[Data records]

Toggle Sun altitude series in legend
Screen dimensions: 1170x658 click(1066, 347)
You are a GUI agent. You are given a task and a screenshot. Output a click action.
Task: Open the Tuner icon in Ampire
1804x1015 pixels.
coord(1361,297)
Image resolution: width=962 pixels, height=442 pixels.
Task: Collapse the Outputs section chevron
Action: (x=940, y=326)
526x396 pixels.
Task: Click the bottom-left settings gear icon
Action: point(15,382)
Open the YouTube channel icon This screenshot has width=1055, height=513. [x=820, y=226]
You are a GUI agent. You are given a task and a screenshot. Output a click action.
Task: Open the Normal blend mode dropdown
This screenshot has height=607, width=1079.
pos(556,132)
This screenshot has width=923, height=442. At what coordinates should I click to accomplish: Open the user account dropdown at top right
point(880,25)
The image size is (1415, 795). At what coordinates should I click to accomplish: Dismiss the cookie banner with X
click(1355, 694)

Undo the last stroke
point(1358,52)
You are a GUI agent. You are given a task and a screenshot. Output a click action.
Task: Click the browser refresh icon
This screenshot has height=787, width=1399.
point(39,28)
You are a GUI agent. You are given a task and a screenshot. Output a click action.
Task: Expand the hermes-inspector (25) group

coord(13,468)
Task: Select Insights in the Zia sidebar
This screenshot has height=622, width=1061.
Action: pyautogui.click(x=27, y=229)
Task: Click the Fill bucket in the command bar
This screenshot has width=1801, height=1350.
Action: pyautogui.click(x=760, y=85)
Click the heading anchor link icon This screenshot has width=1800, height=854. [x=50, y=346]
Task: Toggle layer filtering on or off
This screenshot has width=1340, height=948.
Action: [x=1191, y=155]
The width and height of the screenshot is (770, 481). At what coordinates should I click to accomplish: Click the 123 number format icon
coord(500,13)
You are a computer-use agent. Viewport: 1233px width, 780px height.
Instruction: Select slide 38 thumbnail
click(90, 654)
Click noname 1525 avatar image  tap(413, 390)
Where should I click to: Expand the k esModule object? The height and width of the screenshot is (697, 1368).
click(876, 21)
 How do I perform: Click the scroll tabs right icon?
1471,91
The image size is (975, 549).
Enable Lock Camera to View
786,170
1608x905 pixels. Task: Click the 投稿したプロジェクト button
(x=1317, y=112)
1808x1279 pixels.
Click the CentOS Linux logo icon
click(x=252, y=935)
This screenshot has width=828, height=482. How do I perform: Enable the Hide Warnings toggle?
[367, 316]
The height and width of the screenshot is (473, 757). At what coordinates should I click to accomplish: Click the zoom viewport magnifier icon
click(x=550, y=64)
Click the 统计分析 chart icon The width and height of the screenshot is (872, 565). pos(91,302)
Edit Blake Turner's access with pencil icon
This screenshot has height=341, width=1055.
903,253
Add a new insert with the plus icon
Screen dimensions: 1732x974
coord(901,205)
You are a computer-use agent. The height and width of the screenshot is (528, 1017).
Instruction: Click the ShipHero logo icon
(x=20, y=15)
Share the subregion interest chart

REQUIREMENT
Gather each line in the data that holds the string "computer".

EXERCISE ANSWER
You are a computer-use agent. Viewport: 1233px width, 780px height.
You are a computer-use agent. The height and width of the screenshot is (528, 1017).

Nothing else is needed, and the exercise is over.